November 22, 2020
Geburon’s story is about a steadfast and fearless young nun, Marie Héroët, who resists the repeated assaults of a lying and lascivious prior (not a Franciscan this time, but a Benedictine). At one point, the prior urges Marie Héroët to sleep with him in order to heal him of an illness that “doctors say is incurable unless I indulge myself and take my pleasure with a woman whom I love passionately,” an allusion to the medical theory of therapeutic intercourse that was controversial but circulating at the time, as Judy Kem discusses in her analysis of Marguerite de Navarre’s stories in Pathologies of Love (University of Nebraska Press, 2019).
It is Marguerite de Navarre herself who brings about the resolution to this tale, as Marie Héroët’s story reaches her after the nun writes an account of what has transpired and slips it to her brother when he comes to visit her, and the brother sends it to their mother, who shows it to the Queen of Navarre. The prior is sent for and shamed, and he dies in less than a year, and Marie Héroët ends up as an abbess who brings reformation to her abbey and lives the rest of her life “full of the spirit of God.”

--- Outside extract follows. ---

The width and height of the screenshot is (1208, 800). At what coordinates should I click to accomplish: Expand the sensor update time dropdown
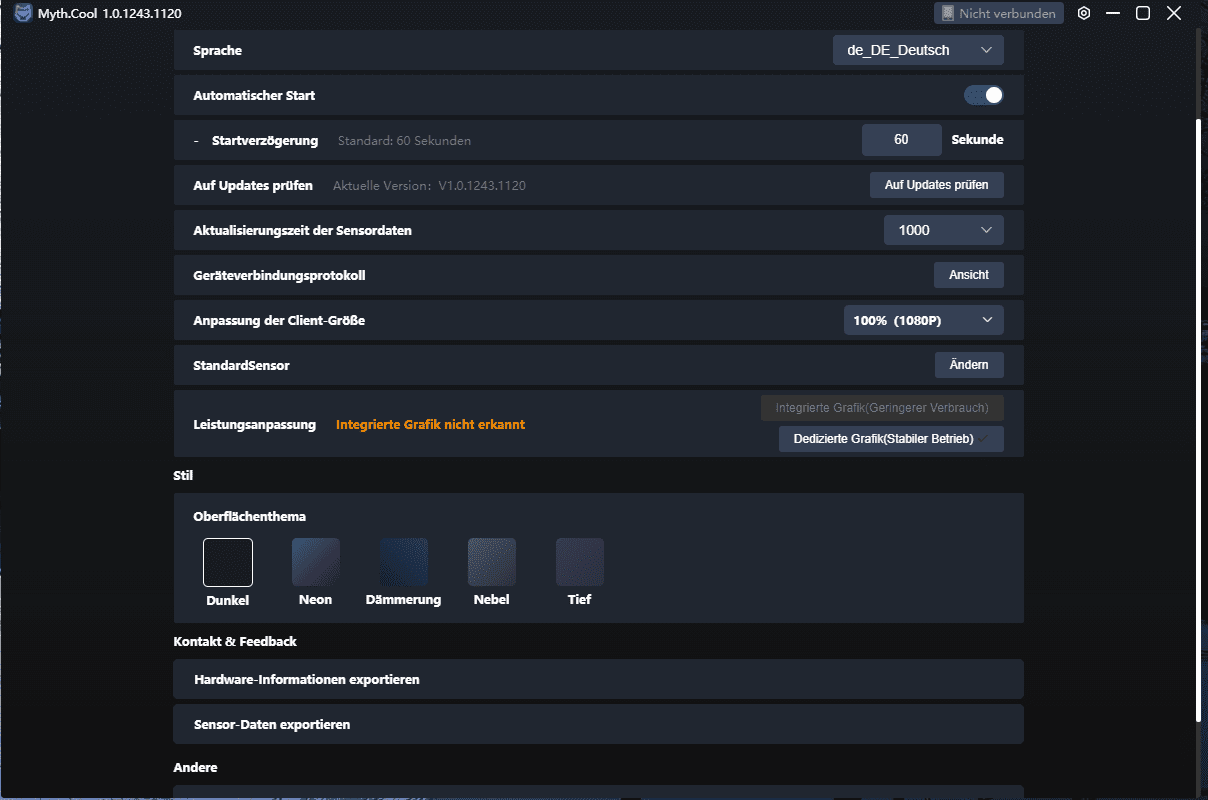[943, 230]
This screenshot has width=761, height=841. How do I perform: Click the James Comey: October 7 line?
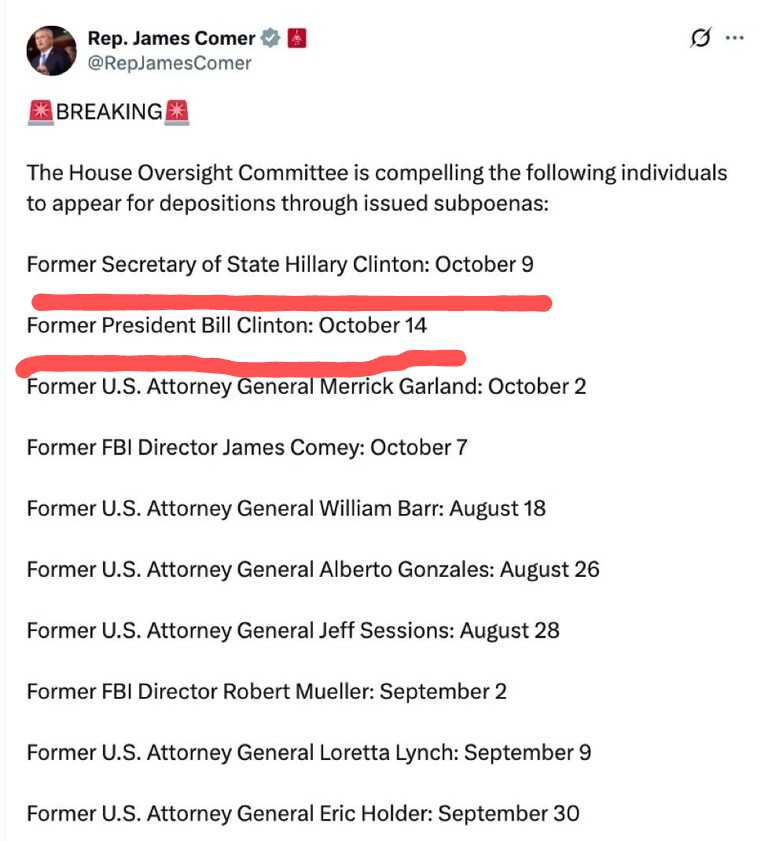point(247,447)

The characters in this story are historically identifiable. The Benedictine is Étienne Le Gentil, the feared and respected prior of Saint Martin des Champs in Paris, and Marie Héroët is the younger sister of poet Antoine Héroët, a close friend of Marguerite de Navarre.

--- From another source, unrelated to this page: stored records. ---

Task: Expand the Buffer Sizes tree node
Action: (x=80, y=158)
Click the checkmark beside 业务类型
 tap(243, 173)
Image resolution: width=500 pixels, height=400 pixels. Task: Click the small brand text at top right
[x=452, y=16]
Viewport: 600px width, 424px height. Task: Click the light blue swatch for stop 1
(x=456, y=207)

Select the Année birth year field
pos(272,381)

How interesting that this story follows the one about Rolandine! The parallels between the prior’s attitude here and that of the king and the queen in story 21 are striking: the multiple deceitful acts, the repeated efforts to bend the young person’s will, the violent rhetoric against each young woman, and the lack of respect of their true spirituality really try the reader’s patience and resilience… Meanwhile, both young women resist with equal magnanimity, courage, eloquence, and firm belief in true spiritual love. After 363 lines of this torture (in the Cazauran edition), the reader is granted a happy ending for the young nun, and a quasi-unanimous condemnation of not only this prior, but also monks in general by the devisants.